Skills and training
Article

Strategies for Success: Investing in Child Care and Employer-Led Workforce Development

Elizabeth ViviritoMay 10, 2023

For our interview, Cheryl Oldham took the call from her home in Alexandria, Virginia, because she wasn’t feeling well. It served as a reminder of the pace and thoroughness of changes to workplace culture since the pandemic began two-and-a-half years ago as well as a fitting introduction to our interview. Oldham is the senior vice president of education and workforce programs at the US Chamber of Commerce Foundation and vice president of education policy at the US Chamber of Commerce. She knows a lot about the privilege and opportunity flexible work provides.

But flexibility wasn’t always the norm. When she was the parent of young children 20 years ago, people in the workplace treated caregiving as “a personal issue that you just need to deal with.” Fast forward to 2020: “Employers are saying this is really critical to my workforce, and I want to support my working parents, and how do I do that?” Oldham has been one of the leaders behind that shift, which, in her experience, began before the pandemic.
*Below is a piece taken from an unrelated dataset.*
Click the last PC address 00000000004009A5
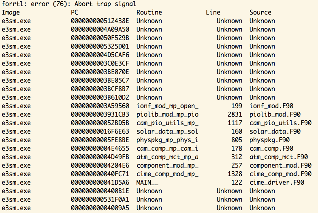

A two-generation issue: Making the case for child care

Starting in 2017, she and the foundation began to assess the true cost of child care for employers. They began to go state by state, quantifying the economic impact of the lack of child care, and leaders began listening. By 2020, they found that “76 percent of businesses saw employees leave and almost half of those businesses said employees lost were women.”

“We wanted to make the case that childcare is a two-workforce issue.... We were deeply invested in this idea that childcare is an important educational foundation,” which would have benefits for the workforce of tomorrow while also serving as a critical work support benefiting the workforce of today.

During the pandemic, interest in child care benefits surged from business leaders. Retention, performance, organizational growth, and brand impact were among the benefits companies identified as investment soared for programs supporting working parents. But there were other benefits too: community standing, gender equity, and employee diversity. Companies began asking what they could do to support working parents. The solutions need not be as intensive as building an on-site child care facility. Instead, it was to understand who your working parents are—and what they need.

Flipping the paradigm on workforce development: Start with the demand side

Childcare is only one of the issues Oldham is passionate about. In many ways, her advice on child care benefits is the same advice she gives to workforce development organizations: don’t start with the supply side, like what training you can provide workers. Start with the demand side.

“The system that currently exists is backward, in terms of how we think about skills training, education, post-secondary training,” she said. Across the US, we look to the supply side to “create the programs that will provide education and training [for workers] to advance.” Instead, she asked, “wouldn’t it be great if we started with employers to ensure that what we’re delivering is aligned to what industry needs and wants in terms of workforce education and skills?”

As Oldham sees it, the breakdown is that workforce training providers are left to build programs without widespread engagement by the employer community. We should start with organizing employers across industry and giving them the tools to lead so we can create more effective programs that better serve the job seeker. Additionally, local community engagement is key to understanding what the skills shortages are in a particular city, state, or region.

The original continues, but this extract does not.